Review Date: 2008-11-03
For four years in the early 1980s, I taught from this book in a year-long course I taught at the University of Oregon (Eugene), the third quarter of which addressed Christian social ethics and theology of culture. What a feast it was.

Dr. Lovelace approaches the theology of renewal as a church historian, who draws wisely from many movements and thinkers, of whom Jonathan Edwards features prominently. While Reformed theologically, Lovelace appreciates the best of the Protestant traditions and accept the ongoing power of the charismatic gifts. His reflections are deeply biblical, theologically rich, and spiritually heartening. To give just one example, his discussion of justification and sanctificatin is clear and cogent.
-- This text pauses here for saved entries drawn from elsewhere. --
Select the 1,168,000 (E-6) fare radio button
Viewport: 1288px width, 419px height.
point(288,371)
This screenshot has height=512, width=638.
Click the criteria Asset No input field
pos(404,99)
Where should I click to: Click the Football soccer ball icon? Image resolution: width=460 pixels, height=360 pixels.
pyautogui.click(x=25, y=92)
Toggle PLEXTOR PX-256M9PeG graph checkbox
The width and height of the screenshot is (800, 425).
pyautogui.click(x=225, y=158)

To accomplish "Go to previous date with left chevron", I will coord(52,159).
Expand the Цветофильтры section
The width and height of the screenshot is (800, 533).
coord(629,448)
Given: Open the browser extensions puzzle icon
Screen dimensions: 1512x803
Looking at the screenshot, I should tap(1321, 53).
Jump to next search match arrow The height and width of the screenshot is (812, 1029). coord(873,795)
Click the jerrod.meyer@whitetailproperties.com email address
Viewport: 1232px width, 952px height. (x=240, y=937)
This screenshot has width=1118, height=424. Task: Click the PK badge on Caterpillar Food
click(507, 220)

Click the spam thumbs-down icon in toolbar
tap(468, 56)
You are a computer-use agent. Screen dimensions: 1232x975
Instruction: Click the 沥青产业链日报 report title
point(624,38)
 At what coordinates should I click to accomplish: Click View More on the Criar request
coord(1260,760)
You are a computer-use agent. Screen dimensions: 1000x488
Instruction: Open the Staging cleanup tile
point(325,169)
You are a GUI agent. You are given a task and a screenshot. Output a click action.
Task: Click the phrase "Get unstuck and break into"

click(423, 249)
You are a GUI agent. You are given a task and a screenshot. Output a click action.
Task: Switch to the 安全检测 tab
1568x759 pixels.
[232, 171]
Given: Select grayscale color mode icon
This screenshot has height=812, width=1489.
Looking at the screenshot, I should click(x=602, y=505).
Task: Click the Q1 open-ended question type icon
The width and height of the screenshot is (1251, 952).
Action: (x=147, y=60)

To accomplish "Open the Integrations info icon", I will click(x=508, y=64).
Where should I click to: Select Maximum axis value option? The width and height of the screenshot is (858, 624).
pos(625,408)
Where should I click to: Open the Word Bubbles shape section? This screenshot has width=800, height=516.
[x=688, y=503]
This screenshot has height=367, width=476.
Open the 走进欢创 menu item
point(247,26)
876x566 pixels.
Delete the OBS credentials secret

It is also foundational to any Spirit-led renewal. Twenty years after I taught this material, one of my students email to say how helpful this was in her young Christian life.

The American church desperately needs renewal and reformation. This book, though written in 1979, can help chart the way. I cannot think of any book as profound, wise, and challenging on these matters. Yes, it is high time to reread this modern classic. Thanks to InterVarsity for keeping it in print all these years.

One of Chip's Top Ten (wordsntone.com)
Helpful Votes: 11 out of 11 total.
Review Date: 2005-09-10
This book was one of the first to reveal that my sanctification is part of a larger, grander scheme than my private, personal spirituality. Dynamics reaches back into Church history and outlines the spirit's work through men and events, culminating in a premise for renewal that is bigger than "I." This book is both history and spiritual journey, with a framework of theological reflection similar to the book of Acts mixed in. A book like this needs to be re-read in this generation of church-growth gurus and mega-church ideology.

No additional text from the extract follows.